Another critical determinant of cultural change is that it has to be from within. Those who have worked with human rights issues more broadly have had to learn the hard way that any change that appears to be induced ‘from outside’, even if responding to a dire need and with perfectly sound reason, is destined for failure in many cases. Sustainable change has to be owned and operated locally. This points to the importance of identifying the ‘cultural agents of change’ in any given society, which include both its men and women activists, religious leaders, traditional and community leaders (in some cases these categories converge), media figures, charismatic community mobilizers, and especially youth themselves, who are the most critical agents of change.
At the same time, it is a fallacy to think that there can be no linkages whatsoever between local ownership and external dynamics. International, especially multilateral, development partners have an important role to play in facilitating the bridge building between and among the cultural agents of change themselves on the one hand, and between them and their respective policymakers on the other.

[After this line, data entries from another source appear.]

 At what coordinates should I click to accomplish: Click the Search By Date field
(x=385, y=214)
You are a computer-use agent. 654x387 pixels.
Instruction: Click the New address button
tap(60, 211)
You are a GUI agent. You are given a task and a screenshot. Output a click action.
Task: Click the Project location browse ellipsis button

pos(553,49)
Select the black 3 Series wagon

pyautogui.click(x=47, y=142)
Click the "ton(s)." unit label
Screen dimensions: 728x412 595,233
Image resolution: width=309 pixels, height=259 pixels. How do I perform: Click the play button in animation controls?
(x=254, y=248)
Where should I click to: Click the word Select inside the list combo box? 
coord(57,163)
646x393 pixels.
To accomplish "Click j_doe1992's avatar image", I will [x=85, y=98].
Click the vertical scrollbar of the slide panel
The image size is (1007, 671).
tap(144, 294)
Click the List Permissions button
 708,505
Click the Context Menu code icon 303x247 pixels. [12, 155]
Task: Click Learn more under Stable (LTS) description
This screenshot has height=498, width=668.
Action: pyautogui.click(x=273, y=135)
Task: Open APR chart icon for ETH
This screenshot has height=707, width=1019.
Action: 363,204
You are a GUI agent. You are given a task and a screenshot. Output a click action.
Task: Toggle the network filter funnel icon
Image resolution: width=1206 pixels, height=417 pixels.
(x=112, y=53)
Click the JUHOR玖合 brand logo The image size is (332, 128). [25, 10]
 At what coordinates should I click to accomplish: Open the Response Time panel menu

But in this day and age of technology and increasing speed of technology, international development actors, as well as transnational academic actors, are already facilitating the building of bridges between youth. Some of this is already happening through a plethora of fora (including social websites), and the impact remains difficult to gauge.
All this points to the fact that education in the traditional sense of school enrolment, drop-out rates, curricula development, and structural dynamics thereof are in multiple stages of transition. It remains to be seen how, and in what way, new forms of education, knowledge acquisition, and information sharing will significantly change patterns of gender socialization itself. It is too soon to definitely assess the shifting sands we are standing on. Nevertheless, it would be a mistake to either overestimate the power of entrenched patriarchy, or to underestimate the capacity of women and men to significantly refashion their realities. At the same time, the changes in the culture of international development goal setting are already producing critical insights and inputs which are shaping the agenda of global, regional and national dynamics for upcoming decades.